This study analyzes carpool in morning commute, using a bottleneck model that allocates a fraction of the bottleneck capacity to a high-occupancy-vehicle (HOV) or a high-occupancy-toll (HOT) lane. Commuters are homogeneous cost minimizers who participate carpool through a platform, either as solo driver, carpool driver or carpool rider. At user equilibrium (UE), no commuter can unilaterally lower her cost by switching to a different departure time, carpool role or road facility. Because a rider can use the in-vehicle time more productively than her driver, she enjoys a cost benefit that grows with the journey time. Therefore, the driver must be compensated more when travel delay due to congestion is longer. This requirement is fulfilled through a time-dependent carpool ratio that determines how much a driver is paid. We characterize and numerically obtain the UE solutions for this dynamic carpool problem. Results of numerical experiments show that the HOV lane promotes carpool and boosts welfare.
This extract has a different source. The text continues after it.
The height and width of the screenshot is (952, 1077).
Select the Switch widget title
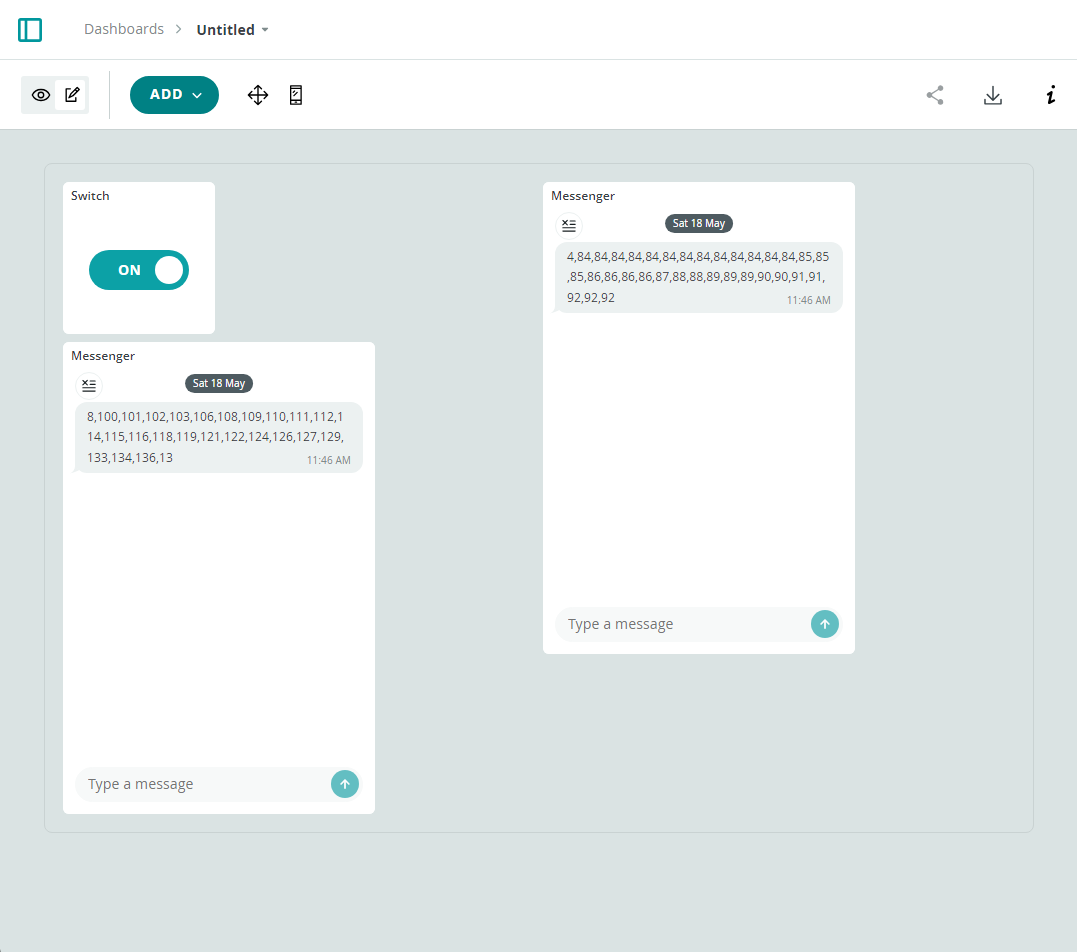click(x=90, y=196)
The larger capacity the HOV lane is allocated, the greater benefit it offers to the system. In addition, an HOT lane can bring additional welfare gains with a modest level of toll.

Suggested Citation

  • Zhong, Lin & Zhang, Kenan & (Marco) Nie, Yu & Xu, Jiuping, 2020. "Dynamic carpool in morning commute: Role of high-occupancy-vehicle (HOV) and high-occupancy-toll (HOT) lanes," Transportation Research Part B: Methodological, Elsevier, vol. 135(C), pages 98-119.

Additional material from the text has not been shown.